» PROVIDED PASSAGE:
....
Most of us share the late Tony Judt’s hopes for a more cosmopolitan and post-nationalist world, but sadly this is not where things seem to be headed. Europe is fraying along ethnic lines, and the Middle East is threatened by violent ethno-religious convulsions that make Israel’s right-wing resurgence appear tame in comparison. (This is a followup to my recent post on “Scottish nationalism, Tony Judt, and Israel.”)
Daniel Solomon is impressively erudite in his new essay on Tony Judt, “Between Israel and Social Democracy: Tony Judt’s Jewishness” (Dissent, Fall 2014); yet he erred in his understanding of Dror, the Zionist youth movement that Judt had belonged to, and this may have more than academic significance. He quotes J. J. Goldberg’s description of Dror as a Labor-Zionist movement with “a quirky mixture of doctrinaire Marxism and equally doctrinaire Greater Israelism.” This description is apt, but Goldberg did not belong to the same movement, as Solomon claims; he was a member of Habonim, the youth group associated with the more moderate Mapai party. What may be confusing for Solomon is that these two youth groups merged in 1980 to form Habonim-Dror, as it is known to this day.
....
» SET TASKS:
(1) Answer these questions using the passage on Tony Judt.
(a) Along what lines does the passage say Europe is fraying?
(b) In which publication and issue did Daniel Solomon's essay on Judt appear?
(c) In what year did the two youth groups merge, and under what name?
(2) Reproduce, with no changes, the part of the passage on Tony Judt that opens with the words containing "Daniel Solomon is" and closes with "to this day.".

» DATA SHOWN:
....
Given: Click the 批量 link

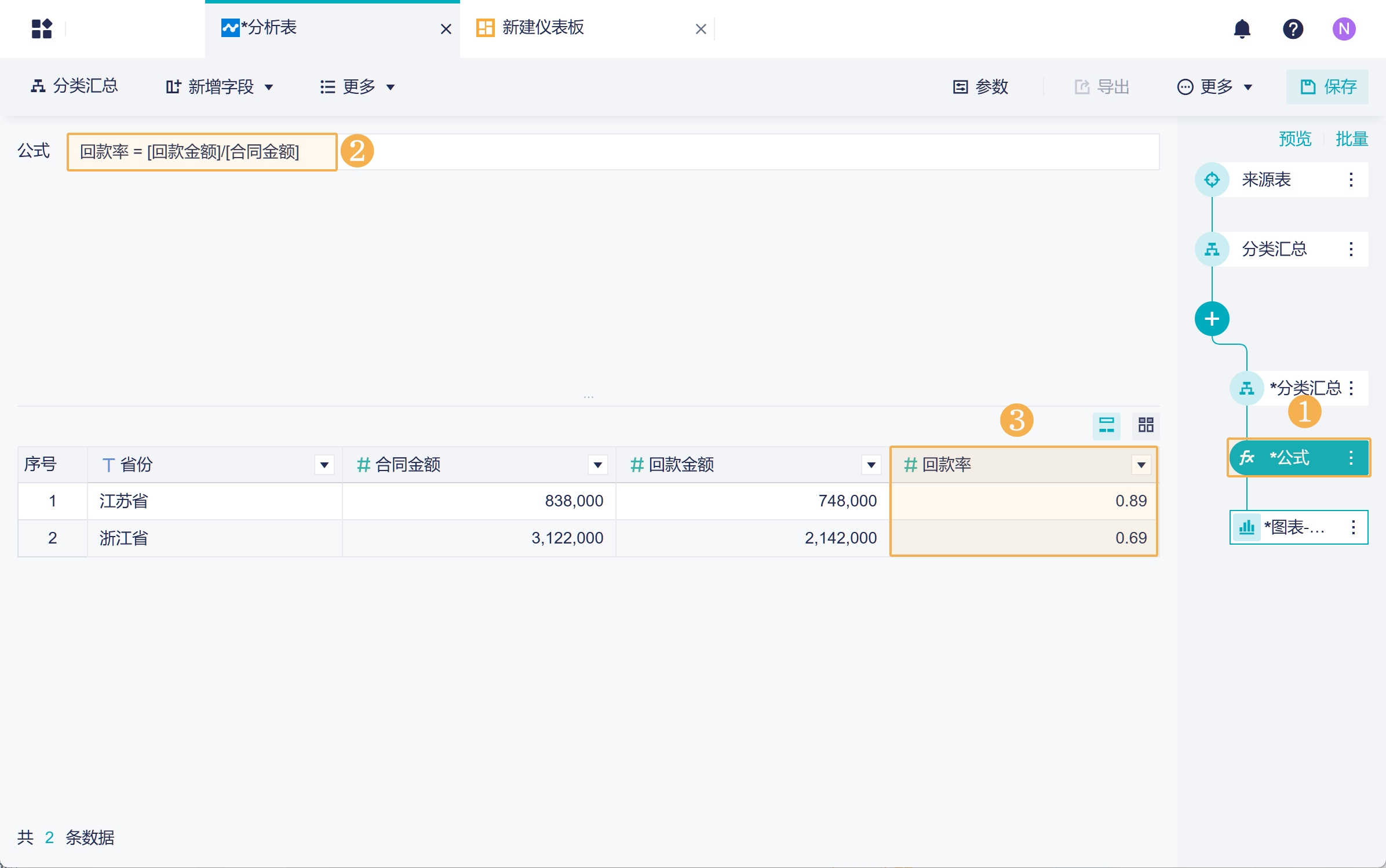Looking at the screenshot, I should 1351,139.
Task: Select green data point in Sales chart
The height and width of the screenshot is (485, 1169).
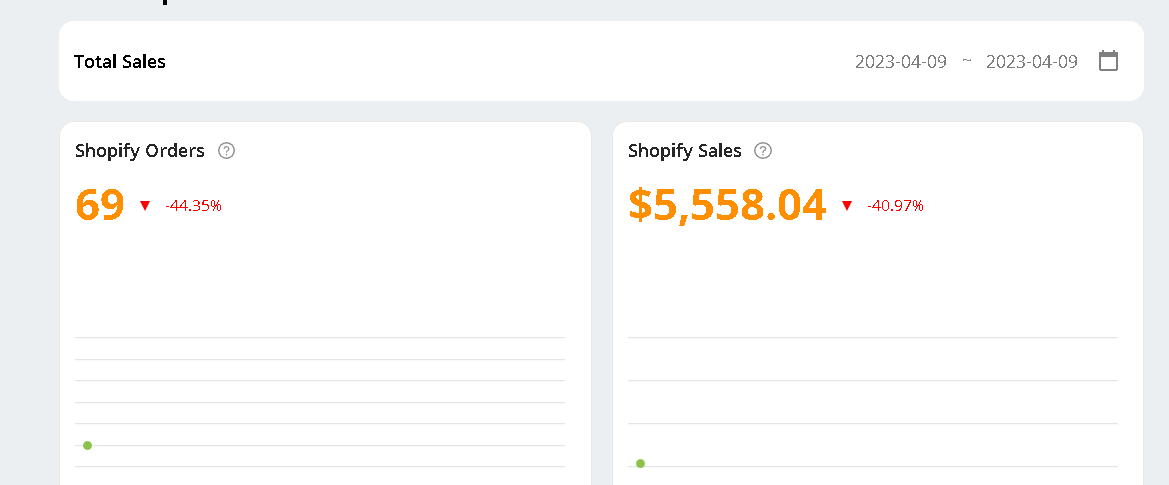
....
» TASK-BY-TASK OUTPUTS:
(1)
(a) Ethnic lines.
(b) Dissent, Fall 2014.
(c) 1980, as Habonim-Dror.

(2)
Daniel Solomon is impressively erudite in his new essay on Tony Judt, “Between Israel and Social Democracy: Tony Judt’s Jewishness” (Dissent, Fall 2014); yet he erred in his understanding of Dror, the Zionist youth movement that Judt had belonged to, and this may have more than academic significance. He quotes J. J. Goldberg’s description of Dror as a Labor-Zionist movement with “a quirky mixture of doctrinaire Marxism and equally doctrinaire Greater Israelism.” This description is apt, but Goldberg did not belong to the same movement, as Solomon claims; he was a member of Habonim, the youth group associated with the more moderate Mapai party. What may be confusing for Solomon is that these two youth groups merged in 1980 to form Habonim-Dror, as it is known to this day.